Künstlereliten versammeln sich
Die Hauptausstellung wurde von Ralf Rugoff, der auch für den rätselhaften Titel der diesjährigen Biennale verantwortlich ist, kuratiert. Er traf die Auswahl der 79 Künstler, die sowohl hier im Gardini, als auch in der zweiten Hauptlocation, der Arsenale, vertreten sind. Viele, so Christina, nutzen die zwei Standorte als Chance um die Vielseitigkeit ihrer Arbeiten zu präsentieren. Ein Besuch beider Ausstellungen sei also durchaus empfehlenswert.
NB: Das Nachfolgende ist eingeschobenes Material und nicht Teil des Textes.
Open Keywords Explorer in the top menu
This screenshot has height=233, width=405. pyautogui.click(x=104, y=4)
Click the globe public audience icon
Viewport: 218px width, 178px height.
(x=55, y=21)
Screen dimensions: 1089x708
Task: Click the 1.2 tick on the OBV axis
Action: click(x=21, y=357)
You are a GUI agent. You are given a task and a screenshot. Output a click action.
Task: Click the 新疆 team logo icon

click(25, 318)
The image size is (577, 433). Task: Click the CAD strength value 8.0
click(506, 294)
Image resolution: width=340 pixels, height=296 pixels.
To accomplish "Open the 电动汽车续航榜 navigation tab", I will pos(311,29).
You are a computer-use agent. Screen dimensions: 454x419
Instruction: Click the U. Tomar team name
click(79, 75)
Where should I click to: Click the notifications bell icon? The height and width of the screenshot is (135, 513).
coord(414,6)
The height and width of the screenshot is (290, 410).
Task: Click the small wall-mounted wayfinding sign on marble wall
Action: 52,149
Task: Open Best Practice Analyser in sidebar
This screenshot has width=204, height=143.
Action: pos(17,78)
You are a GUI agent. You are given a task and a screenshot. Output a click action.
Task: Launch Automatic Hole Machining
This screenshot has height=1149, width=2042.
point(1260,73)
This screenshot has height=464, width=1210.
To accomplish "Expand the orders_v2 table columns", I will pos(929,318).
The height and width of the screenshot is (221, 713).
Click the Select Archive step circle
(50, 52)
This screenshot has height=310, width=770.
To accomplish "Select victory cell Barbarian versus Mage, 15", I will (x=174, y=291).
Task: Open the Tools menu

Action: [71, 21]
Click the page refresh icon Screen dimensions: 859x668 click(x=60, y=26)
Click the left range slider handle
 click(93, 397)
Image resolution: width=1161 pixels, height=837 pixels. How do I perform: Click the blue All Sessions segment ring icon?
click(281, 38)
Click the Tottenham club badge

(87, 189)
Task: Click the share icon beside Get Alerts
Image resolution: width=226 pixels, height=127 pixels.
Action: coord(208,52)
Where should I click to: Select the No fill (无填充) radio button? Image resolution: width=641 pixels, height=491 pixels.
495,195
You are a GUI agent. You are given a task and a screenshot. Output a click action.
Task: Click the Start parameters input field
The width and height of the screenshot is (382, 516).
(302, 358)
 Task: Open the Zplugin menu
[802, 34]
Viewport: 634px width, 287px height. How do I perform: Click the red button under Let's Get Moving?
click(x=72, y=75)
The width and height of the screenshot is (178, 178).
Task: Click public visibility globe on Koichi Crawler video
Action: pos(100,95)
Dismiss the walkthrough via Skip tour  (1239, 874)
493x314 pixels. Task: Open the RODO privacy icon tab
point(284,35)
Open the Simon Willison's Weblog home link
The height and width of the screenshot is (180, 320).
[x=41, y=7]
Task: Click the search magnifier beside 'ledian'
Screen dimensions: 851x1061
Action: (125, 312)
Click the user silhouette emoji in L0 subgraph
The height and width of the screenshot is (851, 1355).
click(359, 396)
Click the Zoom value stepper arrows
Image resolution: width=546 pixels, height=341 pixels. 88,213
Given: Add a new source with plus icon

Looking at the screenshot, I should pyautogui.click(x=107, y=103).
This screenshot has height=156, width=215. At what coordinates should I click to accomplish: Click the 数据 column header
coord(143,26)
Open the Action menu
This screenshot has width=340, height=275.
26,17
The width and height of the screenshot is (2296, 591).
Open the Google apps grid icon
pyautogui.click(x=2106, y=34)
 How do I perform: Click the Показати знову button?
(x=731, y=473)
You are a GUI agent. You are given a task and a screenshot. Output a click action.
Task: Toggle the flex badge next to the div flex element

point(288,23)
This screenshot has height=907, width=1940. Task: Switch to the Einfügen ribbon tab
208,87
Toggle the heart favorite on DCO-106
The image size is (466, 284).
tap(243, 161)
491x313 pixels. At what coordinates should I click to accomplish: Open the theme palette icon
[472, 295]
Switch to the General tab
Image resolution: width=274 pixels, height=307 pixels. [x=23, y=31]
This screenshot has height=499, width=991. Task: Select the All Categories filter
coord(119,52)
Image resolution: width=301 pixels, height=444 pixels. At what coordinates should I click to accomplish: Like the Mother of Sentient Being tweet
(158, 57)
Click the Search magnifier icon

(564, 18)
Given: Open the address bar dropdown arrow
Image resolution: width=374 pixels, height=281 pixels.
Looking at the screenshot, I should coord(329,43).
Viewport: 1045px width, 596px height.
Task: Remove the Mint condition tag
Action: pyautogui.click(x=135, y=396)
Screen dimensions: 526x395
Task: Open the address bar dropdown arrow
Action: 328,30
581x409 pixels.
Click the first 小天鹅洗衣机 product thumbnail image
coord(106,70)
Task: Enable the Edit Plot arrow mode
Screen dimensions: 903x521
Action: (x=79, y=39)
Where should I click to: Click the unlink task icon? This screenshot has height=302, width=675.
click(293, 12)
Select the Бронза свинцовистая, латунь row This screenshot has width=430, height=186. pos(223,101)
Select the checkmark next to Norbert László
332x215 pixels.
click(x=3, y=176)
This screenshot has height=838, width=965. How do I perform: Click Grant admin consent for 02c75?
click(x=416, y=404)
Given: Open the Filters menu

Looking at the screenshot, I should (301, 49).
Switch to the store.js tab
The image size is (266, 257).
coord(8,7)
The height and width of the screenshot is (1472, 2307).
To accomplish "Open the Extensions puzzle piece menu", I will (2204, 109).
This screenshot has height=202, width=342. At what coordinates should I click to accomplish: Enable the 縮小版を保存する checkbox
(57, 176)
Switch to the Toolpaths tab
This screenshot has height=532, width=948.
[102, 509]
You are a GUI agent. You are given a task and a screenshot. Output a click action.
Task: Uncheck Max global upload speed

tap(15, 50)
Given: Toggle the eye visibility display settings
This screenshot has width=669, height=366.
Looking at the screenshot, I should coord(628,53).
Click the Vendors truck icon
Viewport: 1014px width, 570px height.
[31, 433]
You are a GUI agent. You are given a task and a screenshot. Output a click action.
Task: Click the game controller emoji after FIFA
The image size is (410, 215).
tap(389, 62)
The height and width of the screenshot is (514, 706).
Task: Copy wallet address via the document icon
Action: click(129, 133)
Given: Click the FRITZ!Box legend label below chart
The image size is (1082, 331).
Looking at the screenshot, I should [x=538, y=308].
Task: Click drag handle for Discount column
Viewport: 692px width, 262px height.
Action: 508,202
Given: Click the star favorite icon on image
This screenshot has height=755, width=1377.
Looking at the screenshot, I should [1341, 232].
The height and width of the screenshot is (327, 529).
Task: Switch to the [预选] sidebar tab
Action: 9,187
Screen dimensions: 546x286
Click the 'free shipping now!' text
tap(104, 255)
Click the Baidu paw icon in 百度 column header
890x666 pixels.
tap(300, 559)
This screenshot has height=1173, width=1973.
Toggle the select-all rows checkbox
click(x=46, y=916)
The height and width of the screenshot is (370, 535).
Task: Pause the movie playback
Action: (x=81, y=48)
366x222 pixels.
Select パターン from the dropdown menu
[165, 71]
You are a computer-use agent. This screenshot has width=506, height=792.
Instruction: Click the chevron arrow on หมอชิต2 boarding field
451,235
Außerdem sind die Länderpavillons auf Arsenale und Gardini, sowie ausgewählte Orte in der Stadt verteilt. Nach der Führung durch die Haupausstellung zeigt Christina uns noch den belgischen Pavillon, der dieses Jahr den silbernen Löwen gewann. Im Innern präsentiert sich uns ein Panoptikum aus mechanischen Puppen. In der Mitte des Gebildes sind Puppen aufgestellt, die alle stark mitteleuropäisch anmuten und einer Tätigkeit, wie Kochen oder Spinnen, auf obsessive Weise nachgehen. Außerhalb dieses Zentrums, hinter Gittern, befinden sich die Figuren, die man als Aussätzige beschreiben könnte: Arme, Geflüchtete, Kranke und Verzweifelte. Die Installation wirkt auf mich wie ein kritischer Kommentar zum Zustand Europas und erinnert ein wenig an alte Freizeitparks der 90er Jahre, welche Kindern die Welt erklären wollten.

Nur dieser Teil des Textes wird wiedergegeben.